- [PROBLEMS TO SOLVE]:
• a. Answer these questions from the article on Windows XP's retirement:
(i) On what date is Windows XP slated for retirement?
(ii) What research firm is Michael Cherry an analyst with?
(iii) What position does Jason Miller hold at VMware?
• b. Rewrite the passage of the article on Windows XP's retirement starting at "By the time" and ending at "again pardon XP.", changing "the previous record holder" to "the earlier record holder".
• c. Say whether each statement agrees with the article on Windows XP's retirement, answering yes or no and quoting the words that decide it:
(i) Windows NT was supported for 11 years and 5 months.
(ii) PCs running XP will suddenly stop working once support ends.
(iii) After the retirement date, enterprises that pay for high-priced support contracts can still receive security updates.

- [EXTRACT TO READ]:

* * * * * * *

Experts question Microsoft's decision to retire XP

But others say the company will 'draw a line in the sand' and stop serving the aged OS with patches

Microsoft will "draw a line in the sand" come April 2014 and will stop issuing security updates for Windows XP, security researchers said today, even if millions of customers are still running the aged operating system and a zero-day bug threatens the Windows ecosystem.

Or maybe not. Other experts believe Microsoft will have no choice but to continue supporting XP.

Windows XP, now in its twelfth year, is slated for retirement on April 8, 2014. After that date, the ancient OS will receive no further security updates or bug fixes, except to enterprises that pay for high-priced support contracts.

PCs running XP will not suddenly stop working, of course, but they will be at risk to attacks exploiting vulnerabilities uncovered -- and patched for other editions of Windows -- from that point on.

Michael Cherry, an analyst with Directions on Microsoft, a Kirkland, Wash. research firm that focuses solely on Microsoft, posed a scenario.

"Suppose we get to a date post the end of Extended support, and a security problem with XP suddenly causes massive problems on the Internet, such as a massive [denial-of-service] problem?" asked Cherry. "It is not just harming Windows XP users, it is bringing the entire Internet to its knees. At this time there are still significant numbers of Windows XP in use, and the problem is definitely due to a problem in Windows XP. In this scenario, I believe Microsoft would have to do the right thing and issue a fix ... without regard to where it is in the support lifecycle."

Microsoft has already extended XP's lifespan. In early 2007, Microsoft gave XP a reprieve, adding support time to Windows XP Home and XP Media Center to match the date already set for Windows XP Professional.

By the time Microsoft pulls the XP plug, it will have maintained the OS for 12 years and 5 months, almost two-and-a-half years longer than its usual practice and a year longer than the previous record holder, Windows NT, which was supported for 11 years and 5 months.

Cherry isn't the only one who figures Microsoft will again pardon XP.

"I don't think they'll stand firm on this," said Jason Miller, manager of research and development at VMware. "What if XP turns out to be a huge virus hotbed after support ends? It would be a major blow to Microsoft's security image."

* * * * * * *

- [Stored records]:
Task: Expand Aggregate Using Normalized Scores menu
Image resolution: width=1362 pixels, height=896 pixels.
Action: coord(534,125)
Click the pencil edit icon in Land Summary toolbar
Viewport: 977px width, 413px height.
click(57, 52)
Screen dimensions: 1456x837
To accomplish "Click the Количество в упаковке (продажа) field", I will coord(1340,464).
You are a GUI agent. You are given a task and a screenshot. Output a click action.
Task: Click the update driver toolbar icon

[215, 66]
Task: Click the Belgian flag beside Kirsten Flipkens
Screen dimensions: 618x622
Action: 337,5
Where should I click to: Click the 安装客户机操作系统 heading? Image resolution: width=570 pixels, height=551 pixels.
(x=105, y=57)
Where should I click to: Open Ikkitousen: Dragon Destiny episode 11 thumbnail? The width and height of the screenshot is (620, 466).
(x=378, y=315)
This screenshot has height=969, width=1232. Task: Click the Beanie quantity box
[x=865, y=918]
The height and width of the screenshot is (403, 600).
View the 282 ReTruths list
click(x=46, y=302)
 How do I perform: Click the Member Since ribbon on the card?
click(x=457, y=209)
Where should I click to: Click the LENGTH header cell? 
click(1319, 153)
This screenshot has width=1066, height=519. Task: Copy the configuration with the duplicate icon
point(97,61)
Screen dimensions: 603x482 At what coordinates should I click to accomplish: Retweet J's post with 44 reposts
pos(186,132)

* * * * * * *

- [RESPONSES TO THE EXERCISE]:
• a.
(i) April 8, 2014
(ii) Directions on Microsoft
(iii) Manager of research and development

• b.
By the time Microsoft pulls the XP plug, it will have maintained the OS for 12 years and 5 months, almost two-and-a-half years longer than its usual practice and a year longer than the earlier record holder, Windows NT, which was supported for 11 years and 5 months.

Cherry isn't the only one who figures Microsoft will again pardon XP.

• c.
(i) Yes: "Windows NT, which was supported for 11 years and 5 months"
(ii) No: "PCs running XP will not suddenly stop working, of course"
(iii) Yes: "except to enterprises that pay for high-priced support contracts"